A control mapping is the start, not the end. Expand any finding and export a per-finding evidence record: a timestamped, self-describing audit artifact that bundles the assessed object, the detection (engines, corroboration, the de-noise verdict), the exploit intel (EPSS + KEV), the remediation state and SLA, and the exact controls it satisfies — including the Keystone evidence_refs shape so it publishes to the shared graph unchanged.
Each record is wrapped in a detached HMAC-SHA256 signature over a canonical, key-sorted serialization, with the signing timestamp bound into the signed material — it can't be edited or back-dated without breaking verification.
Change a single character and the signature no longer verifies. An auditor or insurer gets an artifact they can independently check, not a CSV they have to take on faith.

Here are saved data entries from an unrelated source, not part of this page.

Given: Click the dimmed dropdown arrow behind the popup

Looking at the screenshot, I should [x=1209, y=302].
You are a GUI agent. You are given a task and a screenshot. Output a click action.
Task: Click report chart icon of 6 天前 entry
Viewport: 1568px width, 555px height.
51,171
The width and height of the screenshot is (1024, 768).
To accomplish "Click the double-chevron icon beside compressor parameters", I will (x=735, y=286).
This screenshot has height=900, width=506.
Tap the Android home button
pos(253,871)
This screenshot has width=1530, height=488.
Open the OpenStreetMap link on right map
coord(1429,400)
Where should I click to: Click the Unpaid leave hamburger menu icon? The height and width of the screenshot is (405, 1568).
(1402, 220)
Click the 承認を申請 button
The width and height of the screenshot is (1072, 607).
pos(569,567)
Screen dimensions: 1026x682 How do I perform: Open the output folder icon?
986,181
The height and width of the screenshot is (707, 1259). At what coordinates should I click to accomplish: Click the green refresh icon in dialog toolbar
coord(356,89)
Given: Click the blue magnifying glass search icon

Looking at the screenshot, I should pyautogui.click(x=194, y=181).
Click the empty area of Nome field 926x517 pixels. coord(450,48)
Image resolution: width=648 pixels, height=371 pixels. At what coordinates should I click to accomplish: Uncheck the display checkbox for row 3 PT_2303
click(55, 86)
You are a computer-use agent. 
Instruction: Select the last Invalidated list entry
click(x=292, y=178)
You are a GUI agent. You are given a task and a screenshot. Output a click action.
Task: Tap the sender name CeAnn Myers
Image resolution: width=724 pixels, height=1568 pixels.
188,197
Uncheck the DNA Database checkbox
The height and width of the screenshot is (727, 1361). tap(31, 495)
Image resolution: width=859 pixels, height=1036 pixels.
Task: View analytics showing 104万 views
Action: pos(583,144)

You don't write a separate report saying "we scanned and found X." The record proves it — with a timestamp, a control reference, and the exploit context behind the priority.
The whole finding set also exports as an evidence pack (audit binder) and as printable PCI / HIPAA / SOC 2 / CMMC report packs with a control-evidence appendix. See Compliance evidence in the Help Center.
Deferred / hosted Locally a non-secret demo key signs the record so the flow works with no server (proving integrity). In the cloud tier a per-tenant key minted and held in Keystone signs server-side (additionally proving provenance) — the browser never sees the key.
Because Perimeter publishes to the DosanjhLabs shared evidence graph, one scan result satisfies the matching control in Sightline (across 22+ frameworks), Bastion (800-171 SSP/POA&M) and Ward (HIPAA) simultaneously — no re-entry. No standalone scanner can do this, because none is a suite.